What is expected:
Restate all of the entries exactly, each line as it stands.

►

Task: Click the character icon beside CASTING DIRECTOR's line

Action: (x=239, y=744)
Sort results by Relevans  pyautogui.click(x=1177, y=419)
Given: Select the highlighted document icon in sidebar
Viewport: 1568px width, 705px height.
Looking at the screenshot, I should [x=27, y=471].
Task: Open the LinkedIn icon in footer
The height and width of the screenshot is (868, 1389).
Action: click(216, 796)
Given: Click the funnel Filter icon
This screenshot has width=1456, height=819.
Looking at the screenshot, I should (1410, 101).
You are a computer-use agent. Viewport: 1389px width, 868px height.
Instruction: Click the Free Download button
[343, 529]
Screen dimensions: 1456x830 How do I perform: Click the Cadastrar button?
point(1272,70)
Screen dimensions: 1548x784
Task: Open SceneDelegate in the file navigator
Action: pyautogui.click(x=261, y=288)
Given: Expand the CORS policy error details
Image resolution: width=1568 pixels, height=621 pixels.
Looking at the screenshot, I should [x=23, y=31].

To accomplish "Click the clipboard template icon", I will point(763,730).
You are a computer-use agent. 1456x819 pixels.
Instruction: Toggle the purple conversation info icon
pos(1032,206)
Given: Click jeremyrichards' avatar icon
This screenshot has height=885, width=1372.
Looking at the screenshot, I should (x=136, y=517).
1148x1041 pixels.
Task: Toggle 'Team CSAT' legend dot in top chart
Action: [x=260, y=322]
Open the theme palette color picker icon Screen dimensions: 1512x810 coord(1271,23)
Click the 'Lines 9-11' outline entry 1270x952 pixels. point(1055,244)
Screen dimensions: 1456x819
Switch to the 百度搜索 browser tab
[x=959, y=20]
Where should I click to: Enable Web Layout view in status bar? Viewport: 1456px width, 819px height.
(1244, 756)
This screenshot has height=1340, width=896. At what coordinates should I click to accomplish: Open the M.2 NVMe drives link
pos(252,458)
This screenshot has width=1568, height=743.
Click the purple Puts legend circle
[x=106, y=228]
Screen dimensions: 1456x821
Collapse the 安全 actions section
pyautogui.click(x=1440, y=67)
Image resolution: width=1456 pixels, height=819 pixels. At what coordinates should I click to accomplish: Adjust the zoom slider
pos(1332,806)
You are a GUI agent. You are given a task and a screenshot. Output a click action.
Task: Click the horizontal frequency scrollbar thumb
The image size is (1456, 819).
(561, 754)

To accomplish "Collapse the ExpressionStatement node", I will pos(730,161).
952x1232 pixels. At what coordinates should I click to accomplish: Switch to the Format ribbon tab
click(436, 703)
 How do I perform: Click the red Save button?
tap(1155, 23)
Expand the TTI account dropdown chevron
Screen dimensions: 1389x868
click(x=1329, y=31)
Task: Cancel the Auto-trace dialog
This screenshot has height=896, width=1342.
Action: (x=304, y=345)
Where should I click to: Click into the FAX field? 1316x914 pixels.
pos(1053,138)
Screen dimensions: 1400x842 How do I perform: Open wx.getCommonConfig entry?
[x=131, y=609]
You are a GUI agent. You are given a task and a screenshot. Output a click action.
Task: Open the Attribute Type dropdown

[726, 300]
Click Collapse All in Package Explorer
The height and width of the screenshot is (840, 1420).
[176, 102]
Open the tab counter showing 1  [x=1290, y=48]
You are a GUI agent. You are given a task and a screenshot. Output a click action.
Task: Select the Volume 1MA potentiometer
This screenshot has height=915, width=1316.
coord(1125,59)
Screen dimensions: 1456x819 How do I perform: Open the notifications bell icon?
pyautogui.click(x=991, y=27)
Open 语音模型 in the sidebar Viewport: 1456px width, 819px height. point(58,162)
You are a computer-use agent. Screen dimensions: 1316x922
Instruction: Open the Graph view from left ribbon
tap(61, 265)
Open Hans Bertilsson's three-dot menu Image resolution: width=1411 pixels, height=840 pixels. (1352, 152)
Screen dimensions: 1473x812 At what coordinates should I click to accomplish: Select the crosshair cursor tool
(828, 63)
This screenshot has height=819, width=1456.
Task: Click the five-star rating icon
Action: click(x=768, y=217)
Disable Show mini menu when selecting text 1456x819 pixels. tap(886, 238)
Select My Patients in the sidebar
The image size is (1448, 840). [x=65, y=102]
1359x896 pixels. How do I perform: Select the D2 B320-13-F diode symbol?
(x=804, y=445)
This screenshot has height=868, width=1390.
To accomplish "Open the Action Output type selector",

◄

Result:
Task: Click the character icon beside CASTING DIRECTOR's line

Action: (x=239, y=744)
Sort results by Relevans  pyautogui.click(x=1177, y=419)
Given: Select the highlighted document icon in sidebar
Viewport: 1568px width, 705px height.
Looking at the screenshot, I should [x=27, y=471].
Task: Open the LinkedIn icon in footer
The height and width of the screenshot is (868, 1389).
Action: click(216, 796)
Given: Click the funnel Filter icon
This screenshot has width=1456, height=819.
Looking at the screenshot, I should (1410, 101).
You are a computer-use agent. Viewport: 1389px width, 868px height.
Instruction: Click the Free Download button
[343, 529]
Screen dimensions: 1456x830 How do I perform: Click the Cadastrar button?
point(1272,70)
Screen dimensions: 1548x784
Task: Open SceneDelegate in the file navigator
Action: pyautogui.click(x=261, y=288)
Given: Expand the CORS policy error details
Image resolution: width=1568 pixels, height=621 pixels.
Looking at the screenshot, I should [x=23, y=31].

To accomplish "Click the clipboard template icon", I will point(763,730).
You are a computer-use agent. 1456x819 pixels.
Instruction: Toggle the purple conversation info icon
pos(1032,206)
Given: Click jeremyrichards' avatar icon
This screenshot has height=885, width=1372.
Looking at the screenshot, I should (x=136, y=517).
1148x1041 pixels.
Task: Toggle 'Team CSAT' legend dot in top chart
Action: [x=260, y=322]
Open the theme palette color picker icon Screen dimensions: 1512x810 coord(1271,23)
Click the 'Lines 9-11' outline entry 1270x952 pixels. point(1055,244)
Screen dimensions: 1456x819
Switch to the 百度搜索 browser tab
[x=959, y=20]
Where should I click to: Enable Web Layout view in status bar? Viewport: 1456px width, 819px height.
(1244, 756)
This screenshot has height=1340, width=896. At what coordinates should I click to accomplish: Open the M.2 NVMe drives link
pos(252,458)
This screenshot has width=1568, height=743.
Click the purple Puts legend circle
[x=106, y=228]
Screen dimensions: 1456x821
Collapse the 安全 actions section
pyautogui.click(x=1440, y=67)
Image resolution: width=1456 pixels, height=819 pixels. At what coordinates should I click to accomplish: Adjust the zoom slider
pos(1332,806)
You are a GUI agent. You are given a task and a screenshot. Output a click action.
Task: Click the horizontal frequency scrollbar thumb
The image size is (1456, 819).
(561, 754)

To accomplish "Collapse the ExpressionStatement node", I will pos(730,161).
952x1232 pixels. At what coordinates should I click to accomplish: Switch to the Format ribbon tab
click(436, 703)
 How do I perform: Click the red Save button?
tap(1155, 23)
Expand the TTI account dropdown chevron
Screen dimensions: 1389x868
click(x=1329, y=31)
Task: Cancel the Auto-trace dialog
This screenshot has height=896, width=1342.
Action: (x=304, y=345)
Where should I click to: Click into the FAX field? 1316x914 pixels.
pos(1053,138)
Screen dimensions: 1400x842 How do I perform: Open wx.getCommonConfig entry?
[x=131, y=609]
You are a GUI agent. You are given a task and a screenshot. Output a click action.
Task: Open the Attribute Type dropdown

[726, 300]
Click Collapse All in Package Explorer
The height and width of the screenshot is (840, 1420).
[176, 102]
Open the tab counter showing 1  [x=1290, y=48]
You are a GUI agent. You are given a task and a screenshot. Output a click action.
Task: Select the Volume 1MA potentiometer
This screenshot has height=915, width=1316.
coord(1125,59)
Screen dimensions: 1456x819 How do I perform: Open the notifications bell icon?
pyautogui.click(x=991, y=27)
Open 语音模型 in the sidebar Viewport: 1456px width, 819px height. point(58,162)
You are a computer-use agent. Screen dimensions: 1316x922
Instruction: Open the Graph view from left ribbon
tap(61, 265)
Open Hans Bertilsson's three-dot menu Image resolution: width=1411 pixels, height=840 pixels. (1352, 152)
Screen dimensions: 1473x812 At what coordinates should I click to accomplish: Select the crosshair cursor tool
(828, 63)
This screenshot has height=819, width=1456.
Task: Click the five-star rating icon
Action: click(x=768, y=217)
Disable Show mini menu when selecting text 1456x819 pixels. tap(886, 238)
Select My Patients in the sidebar
The image size is (1448, 840). [x=65, y=102]
1359x896 pixels. How do I perform: Select the D2 B320-13-F diode symbol?
(x=804, y=445)
This screenshot has height=868, width=1390.
To accomplish "Open the Action Output type selector",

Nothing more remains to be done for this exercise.